Yolculuğa, yolculuk yöntemine ve süresine bağlı olarak göçmen çocuklar farklı zorluklarla karşılaşmaktadır. Ege Denizi’nden geçiş sırasında Türkiye ile Yunanistan arasında; Akdeniz’den geçişte ise Türkiye, Avrupa ve Ortadoğu ülkeleri arasında aşırı kalabalık teknelerle yolculuk eden göçmenler, teknelerin alabora olması sebebiyle yaşamlarını yitirmektedir, ölenler arasında çok sayıda çocuk da bulunmaktadır.[8] Yolculuk sırasında doğan bebekler hayati tehlike arz eden hipotermi, septisemi, menenjit ve zatürre gibi ağır hastalıklara yakalanma riski altındadır.[9] Yenidoğan bebeklerin beslenmesi anne sütü ile gerçekleştiğinden bu ağır yolculuk koşulları anneleri de bir hayli zorlamaktadır.
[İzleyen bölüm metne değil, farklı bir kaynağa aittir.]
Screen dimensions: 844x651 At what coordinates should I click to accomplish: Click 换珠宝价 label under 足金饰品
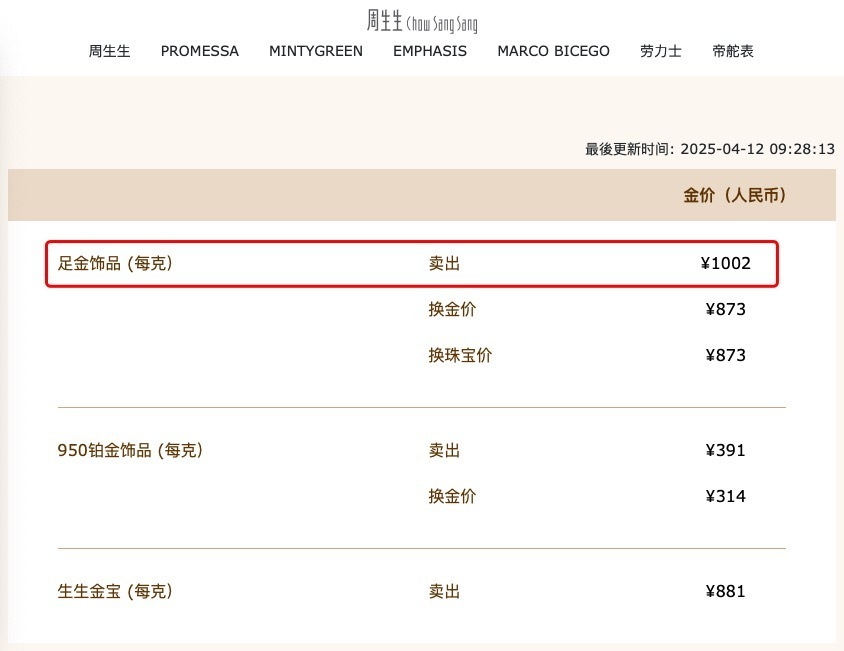pyautogui.click(x=460, y=355)
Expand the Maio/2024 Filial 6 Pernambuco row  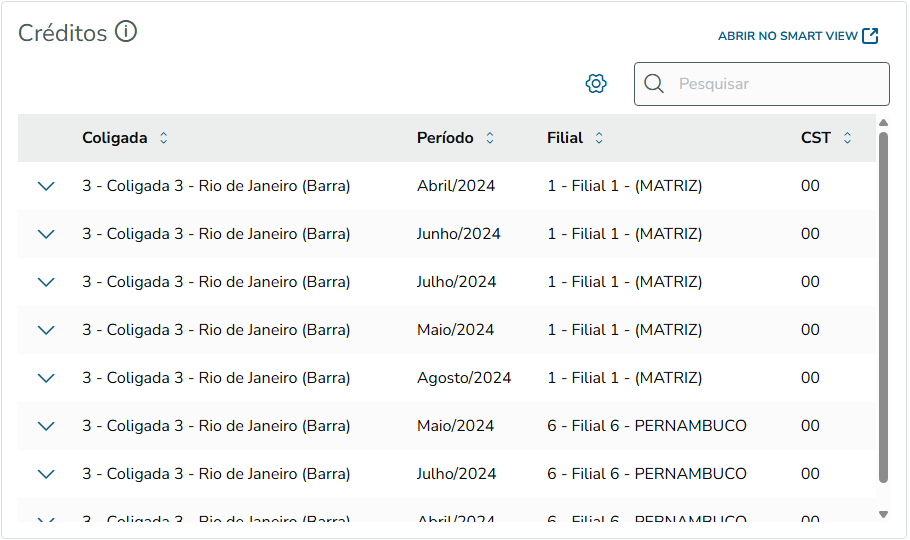[45, 426]
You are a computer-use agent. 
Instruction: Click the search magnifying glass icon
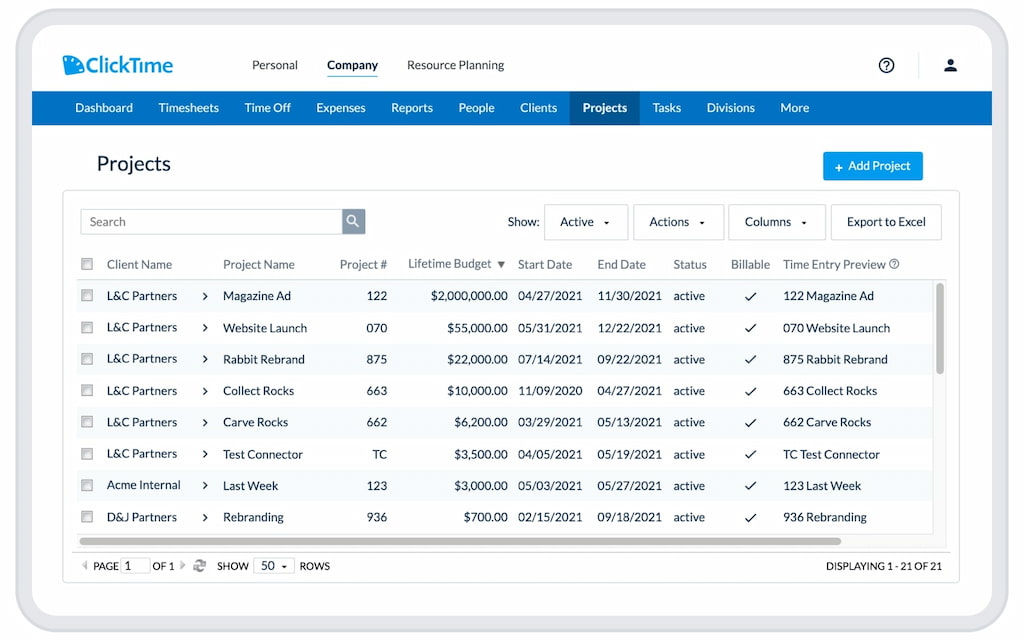point(353,221)
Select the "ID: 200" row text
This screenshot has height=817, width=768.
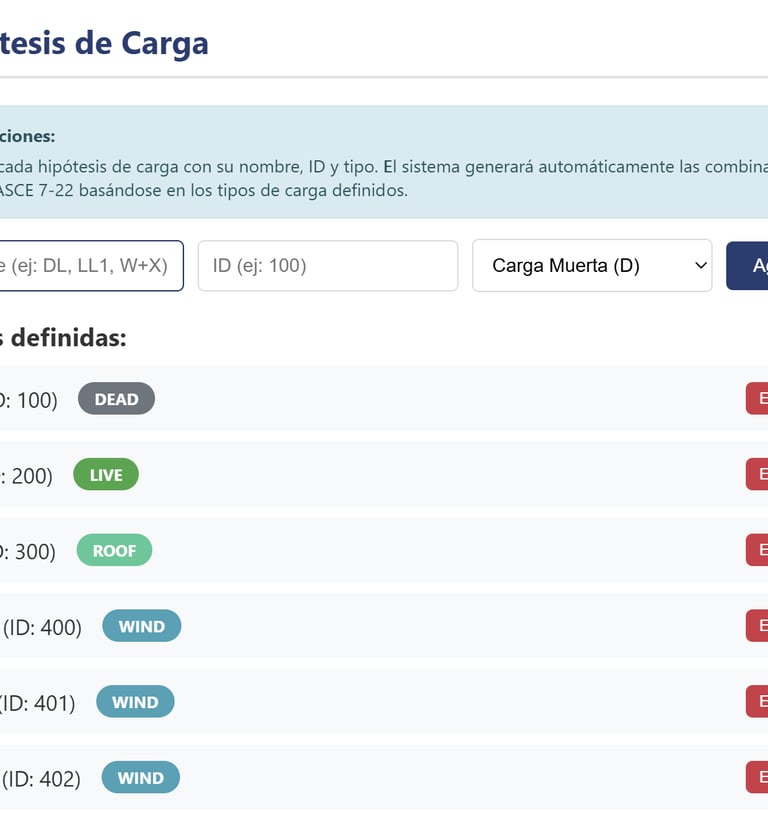[x=27, y=476]
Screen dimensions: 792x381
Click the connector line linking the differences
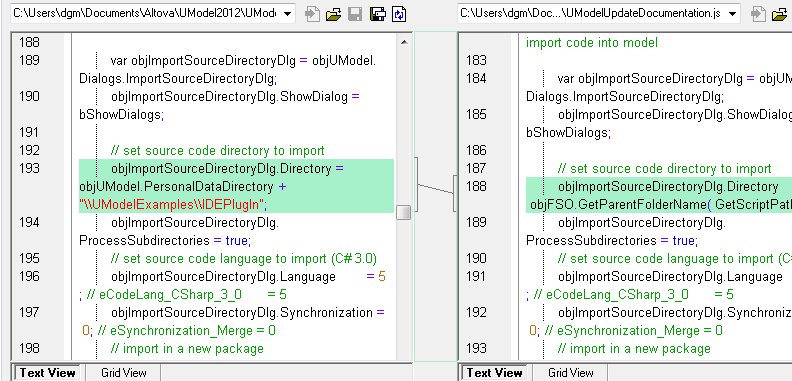click(x=436, y=189)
Yapılan araştırmalar, bu zorlu koşullarda yetersiz ve sağlıksız beslenmeye bağlı hastalıklara en açık grup olan bebeklerde dehidratasyon durumu ve kötü hijyen kaynaklı dermatolojik hastalıkların sık görüldüğünü ortaya koymuştur. Ayrıca eski ve yeni travmatik yaralanmalar ve geçirilen kazalar da bebek ve çocuklar için ölümcül sonuçlar doğurabilmektedir.[10] Son yıllarda özellikle Güney Avrupa’ya göç eden çocukların cinsel şiddete uğrama ve kaçırılmaya bağlı olarak yaşadıkları zihinsel ve fiziksel sağlık sorunlarında da çarpıcı bir artış olmuştur.[11] Çocukların yolculuk sırasında ebeveynlerinden ayrı düşmelerinin yol açtığı travmanın yanı sıra yetersiz hijyen koşulları ve kirli su tüketimi sebebiyle ishal ve kusmalarla seyreden gastrointestinal sistem hastalıklarına, kirli ve toksik maddeler içeren havaya maruz kalmaları sebebiyle solunumla ilgili hastalıklara, sistemik enfeksiyonlara, cilt enfeksiyonlarına ve diğer bulaşıcı hastalıklara yatkınlıkları artmaktadır.[12] Bu riskler özellikle göç yollarında uzun süre mahsur kalan çocuklar için son derece etkindir.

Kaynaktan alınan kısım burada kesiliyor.